There is, to be sure, a certain willful, show-off capriciousness in this approach to filmmaking, but there is also a great deal of generosity. Mr. Anderson and Mr. Baumbach have built a magpie's nest of borrowed and reconditioned cultural flotsam - from Jacques Cousteau to Tintin and beyond - but the purpose of their pastiche is less to show how cool they are than to revel in, and share, a childish delight in collecting and displaying strange and enchanting odds and ends. If you allow yourself to surrender to "The Life Aquatic," you may find that its slow, meandering pace and willful digressions are inseparable from its pleasures.

Not that it's all fun and games. The bright colors and crazy gizmos are washed over with a strange, free-floating pathos that occasionally attaches itself to the characters, but that seems in the end to be more an aspect of the film's ambience than of its dramatic situations. Zissou's world-weary melancholy, the utter seriousness with which he goes about being absurd, contains an element of inconsolable nostalgia. He is a child's fantasy of adulthood brought to life, and at the same time an embodiment of the longing for a return to childhood that colors so much of grown-up life.

In my ideal cinémathèque, "The Life Aquatic" would play on a permanent double bill with "The SpongeBob SquarePants Movie." Mr. Anderson and Stephen Hillenburg, Mr. Squarepants's creator, share not only a taste for nautical nonsense, but also a willingness to carry the banner of unfettered imaginative silliness into battle against the tyranny of maturity.

They also both understand the sublimity that well-chosen pop music can impart even to throwaway moments. The seaborne contrivances of "The Life Aquatic" may make you a little queasy, but the soundtrack is impossible to argue with. It consists mainly of early David Bowie songs - "Queen Bitch," "Space Oddity," "Five Years" and the like - sung samba style, in lilting Brazilian Portuguese, by Seu Jorge. Like much else in the movie, these songs seem to come from another world: one which is small, crowded and, on its own skewed terms, oddly perfect.

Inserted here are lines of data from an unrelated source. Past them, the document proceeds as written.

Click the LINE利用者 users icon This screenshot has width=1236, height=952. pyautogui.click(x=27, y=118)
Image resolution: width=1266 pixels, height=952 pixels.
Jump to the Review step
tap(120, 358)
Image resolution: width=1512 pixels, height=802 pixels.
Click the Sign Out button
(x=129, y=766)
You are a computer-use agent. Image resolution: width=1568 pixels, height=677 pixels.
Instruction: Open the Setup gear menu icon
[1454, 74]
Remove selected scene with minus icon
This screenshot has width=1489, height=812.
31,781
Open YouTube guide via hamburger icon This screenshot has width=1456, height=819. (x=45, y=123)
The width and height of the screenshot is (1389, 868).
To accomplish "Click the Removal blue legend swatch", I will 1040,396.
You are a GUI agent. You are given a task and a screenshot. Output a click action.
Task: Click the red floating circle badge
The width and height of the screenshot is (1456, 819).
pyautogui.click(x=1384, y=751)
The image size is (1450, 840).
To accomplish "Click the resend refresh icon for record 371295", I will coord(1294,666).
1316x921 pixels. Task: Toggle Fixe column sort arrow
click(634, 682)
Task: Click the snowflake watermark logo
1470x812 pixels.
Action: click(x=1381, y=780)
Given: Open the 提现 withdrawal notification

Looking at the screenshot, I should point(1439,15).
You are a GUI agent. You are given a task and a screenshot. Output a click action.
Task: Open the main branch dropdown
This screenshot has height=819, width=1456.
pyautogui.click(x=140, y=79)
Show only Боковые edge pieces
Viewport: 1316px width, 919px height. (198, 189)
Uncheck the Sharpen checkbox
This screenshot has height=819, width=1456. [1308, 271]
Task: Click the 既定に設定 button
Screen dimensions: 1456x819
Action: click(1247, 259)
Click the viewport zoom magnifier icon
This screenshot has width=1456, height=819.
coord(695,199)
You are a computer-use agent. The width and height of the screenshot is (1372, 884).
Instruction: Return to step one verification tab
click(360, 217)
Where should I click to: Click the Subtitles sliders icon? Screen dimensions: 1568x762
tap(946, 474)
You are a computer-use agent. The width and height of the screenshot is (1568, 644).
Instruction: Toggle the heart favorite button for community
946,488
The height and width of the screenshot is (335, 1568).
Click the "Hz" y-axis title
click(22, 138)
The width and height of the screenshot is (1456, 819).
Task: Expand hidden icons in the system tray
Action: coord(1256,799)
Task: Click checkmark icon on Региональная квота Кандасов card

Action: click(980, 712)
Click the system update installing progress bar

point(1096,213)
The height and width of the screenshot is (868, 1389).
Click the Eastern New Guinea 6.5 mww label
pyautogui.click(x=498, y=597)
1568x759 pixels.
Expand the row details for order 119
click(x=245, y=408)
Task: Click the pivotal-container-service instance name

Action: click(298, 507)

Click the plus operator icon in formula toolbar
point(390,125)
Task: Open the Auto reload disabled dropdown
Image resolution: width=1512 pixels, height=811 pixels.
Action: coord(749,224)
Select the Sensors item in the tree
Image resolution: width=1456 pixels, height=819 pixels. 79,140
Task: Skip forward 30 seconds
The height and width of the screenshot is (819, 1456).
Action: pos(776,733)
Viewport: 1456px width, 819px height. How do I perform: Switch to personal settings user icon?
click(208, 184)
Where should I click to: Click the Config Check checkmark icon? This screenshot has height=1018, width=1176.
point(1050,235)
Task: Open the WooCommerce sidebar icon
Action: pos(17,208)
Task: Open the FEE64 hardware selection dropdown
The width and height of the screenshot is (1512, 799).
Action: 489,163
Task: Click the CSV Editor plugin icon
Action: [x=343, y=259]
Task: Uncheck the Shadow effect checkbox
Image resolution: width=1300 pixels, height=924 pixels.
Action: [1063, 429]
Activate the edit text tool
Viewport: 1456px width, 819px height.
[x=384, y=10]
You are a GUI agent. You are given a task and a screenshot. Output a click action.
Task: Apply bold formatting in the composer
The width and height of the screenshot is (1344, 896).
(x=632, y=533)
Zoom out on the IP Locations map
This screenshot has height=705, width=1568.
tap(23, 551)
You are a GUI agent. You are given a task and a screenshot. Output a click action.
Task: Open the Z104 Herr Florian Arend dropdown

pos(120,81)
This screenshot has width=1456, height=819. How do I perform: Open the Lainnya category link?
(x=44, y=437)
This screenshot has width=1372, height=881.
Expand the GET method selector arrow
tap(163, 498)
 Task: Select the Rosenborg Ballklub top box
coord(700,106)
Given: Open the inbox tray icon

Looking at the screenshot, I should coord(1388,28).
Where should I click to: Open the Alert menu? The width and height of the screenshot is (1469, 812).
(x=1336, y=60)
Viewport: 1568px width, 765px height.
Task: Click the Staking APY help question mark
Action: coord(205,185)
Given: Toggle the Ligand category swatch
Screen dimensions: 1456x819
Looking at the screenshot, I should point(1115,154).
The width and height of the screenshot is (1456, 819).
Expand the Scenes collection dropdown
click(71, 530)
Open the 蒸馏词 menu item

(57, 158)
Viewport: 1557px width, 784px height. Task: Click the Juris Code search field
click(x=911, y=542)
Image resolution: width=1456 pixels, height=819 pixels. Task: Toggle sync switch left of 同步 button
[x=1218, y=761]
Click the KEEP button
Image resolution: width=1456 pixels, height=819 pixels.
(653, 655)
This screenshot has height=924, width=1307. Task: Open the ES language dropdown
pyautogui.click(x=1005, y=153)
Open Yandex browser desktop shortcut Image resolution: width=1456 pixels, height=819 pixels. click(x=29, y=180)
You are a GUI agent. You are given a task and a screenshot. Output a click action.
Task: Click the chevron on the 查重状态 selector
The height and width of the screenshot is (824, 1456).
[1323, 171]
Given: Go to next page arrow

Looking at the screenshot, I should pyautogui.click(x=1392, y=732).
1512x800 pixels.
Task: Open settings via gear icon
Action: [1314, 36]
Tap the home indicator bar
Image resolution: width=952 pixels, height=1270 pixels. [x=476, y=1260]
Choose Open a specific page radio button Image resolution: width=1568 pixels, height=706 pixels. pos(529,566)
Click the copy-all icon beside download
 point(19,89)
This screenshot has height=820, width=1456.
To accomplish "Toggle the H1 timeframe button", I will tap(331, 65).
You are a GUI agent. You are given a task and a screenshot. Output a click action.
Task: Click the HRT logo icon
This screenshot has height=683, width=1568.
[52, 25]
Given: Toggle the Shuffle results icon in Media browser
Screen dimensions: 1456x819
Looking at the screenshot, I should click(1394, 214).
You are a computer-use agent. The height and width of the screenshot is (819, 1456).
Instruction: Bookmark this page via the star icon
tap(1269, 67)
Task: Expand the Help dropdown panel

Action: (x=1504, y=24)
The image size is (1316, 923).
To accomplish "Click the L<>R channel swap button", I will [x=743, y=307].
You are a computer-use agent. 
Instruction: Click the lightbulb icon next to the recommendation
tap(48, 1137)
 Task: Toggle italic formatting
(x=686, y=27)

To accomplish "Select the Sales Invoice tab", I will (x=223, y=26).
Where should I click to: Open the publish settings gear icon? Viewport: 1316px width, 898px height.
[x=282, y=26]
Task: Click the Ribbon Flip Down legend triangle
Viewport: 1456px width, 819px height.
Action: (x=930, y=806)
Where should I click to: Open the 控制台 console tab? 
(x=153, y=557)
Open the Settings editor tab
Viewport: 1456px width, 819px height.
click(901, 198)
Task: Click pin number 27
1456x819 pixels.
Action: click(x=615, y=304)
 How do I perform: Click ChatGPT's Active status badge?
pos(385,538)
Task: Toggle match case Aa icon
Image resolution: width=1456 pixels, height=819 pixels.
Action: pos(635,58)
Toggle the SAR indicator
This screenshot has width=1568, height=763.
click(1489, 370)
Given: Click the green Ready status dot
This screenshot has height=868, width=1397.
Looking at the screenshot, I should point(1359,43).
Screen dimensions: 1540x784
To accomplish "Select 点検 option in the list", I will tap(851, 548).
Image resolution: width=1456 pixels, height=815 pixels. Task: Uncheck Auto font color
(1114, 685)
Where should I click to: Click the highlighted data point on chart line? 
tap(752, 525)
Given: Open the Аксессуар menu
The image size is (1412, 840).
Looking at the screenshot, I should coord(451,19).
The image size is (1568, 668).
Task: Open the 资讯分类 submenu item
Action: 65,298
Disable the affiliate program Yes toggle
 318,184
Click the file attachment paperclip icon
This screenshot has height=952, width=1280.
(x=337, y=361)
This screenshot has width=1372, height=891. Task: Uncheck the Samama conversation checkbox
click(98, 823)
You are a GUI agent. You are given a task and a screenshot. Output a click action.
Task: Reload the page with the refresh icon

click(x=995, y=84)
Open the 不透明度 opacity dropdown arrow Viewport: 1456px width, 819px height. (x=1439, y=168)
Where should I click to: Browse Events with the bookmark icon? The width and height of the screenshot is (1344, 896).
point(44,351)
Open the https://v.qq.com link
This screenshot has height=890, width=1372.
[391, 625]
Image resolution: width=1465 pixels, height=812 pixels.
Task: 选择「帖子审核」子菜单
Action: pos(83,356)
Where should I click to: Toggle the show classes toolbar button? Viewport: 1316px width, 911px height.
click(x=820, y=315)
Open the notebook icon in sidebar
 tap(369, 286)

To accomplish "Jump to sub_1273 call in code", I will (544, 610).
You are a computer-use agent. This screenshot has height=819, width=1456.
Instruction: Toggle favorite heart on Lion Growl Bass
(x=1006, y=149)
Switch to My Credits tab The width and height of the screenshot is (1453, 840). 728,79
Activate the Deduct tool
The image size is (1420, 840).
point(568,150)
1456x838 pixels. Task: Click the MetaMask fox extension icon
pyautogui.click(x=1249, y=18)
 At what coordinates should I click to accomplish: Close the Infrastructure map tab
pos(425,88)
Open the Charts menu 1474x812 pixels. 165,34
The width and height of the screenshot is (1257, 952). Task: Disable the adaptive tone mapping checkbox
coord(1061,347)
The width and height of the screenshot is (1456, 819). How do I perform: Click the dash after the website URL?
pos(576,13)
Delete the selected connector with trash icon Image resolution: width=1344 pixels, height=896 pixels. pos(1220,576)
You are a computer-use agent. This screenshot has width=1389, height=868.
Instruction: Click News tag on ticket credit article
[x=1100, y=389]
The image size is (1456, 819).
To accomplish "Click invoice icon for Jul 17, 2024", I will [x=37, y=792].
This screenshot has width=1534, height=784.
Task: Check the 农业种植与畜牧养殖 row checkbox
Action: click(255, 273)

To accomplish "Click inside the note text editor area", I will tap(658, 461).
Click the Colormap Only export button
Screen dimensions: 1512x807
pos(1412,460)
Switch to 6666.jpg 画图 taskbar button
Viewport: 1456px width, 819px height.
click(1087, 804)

"The Life Aquatic" is rated R (Under 17 requires accompanying parent or adult guardian). It has swearing, some partial nudity and a few scenes of bloodshed.

'The Life Aquatic With Steve Zissou'

Opens today in Manhattan and Los Angeles.

Directed by Wes Anderson; written by Mr. Anderson and Noah Baumbach; director of photography, Robert D. Yeoman; animation by Henry Selik; music by Mark Mothersbaugh; production designer, Mark Friedberg; produced by Mr. Anderson, Barry Mendel and Scott Rudin; released by Touchstone Pictures. Running time: 118 minutes. This film is rated R.

WITH: Bill Murray (Steve Zissou), Owen Wilson (Ned Plimpton), Cate Blanchett (Jane), Anjelica Huston (Eleanor Zissou), Willem Dafoe (Klaus Daimler), Jeff Goldblum (Hennessey), Michael Gambon (Drakoulious), Bud Cort (Bill Ubell) and Seymour Cassel (Esteban de Plantier).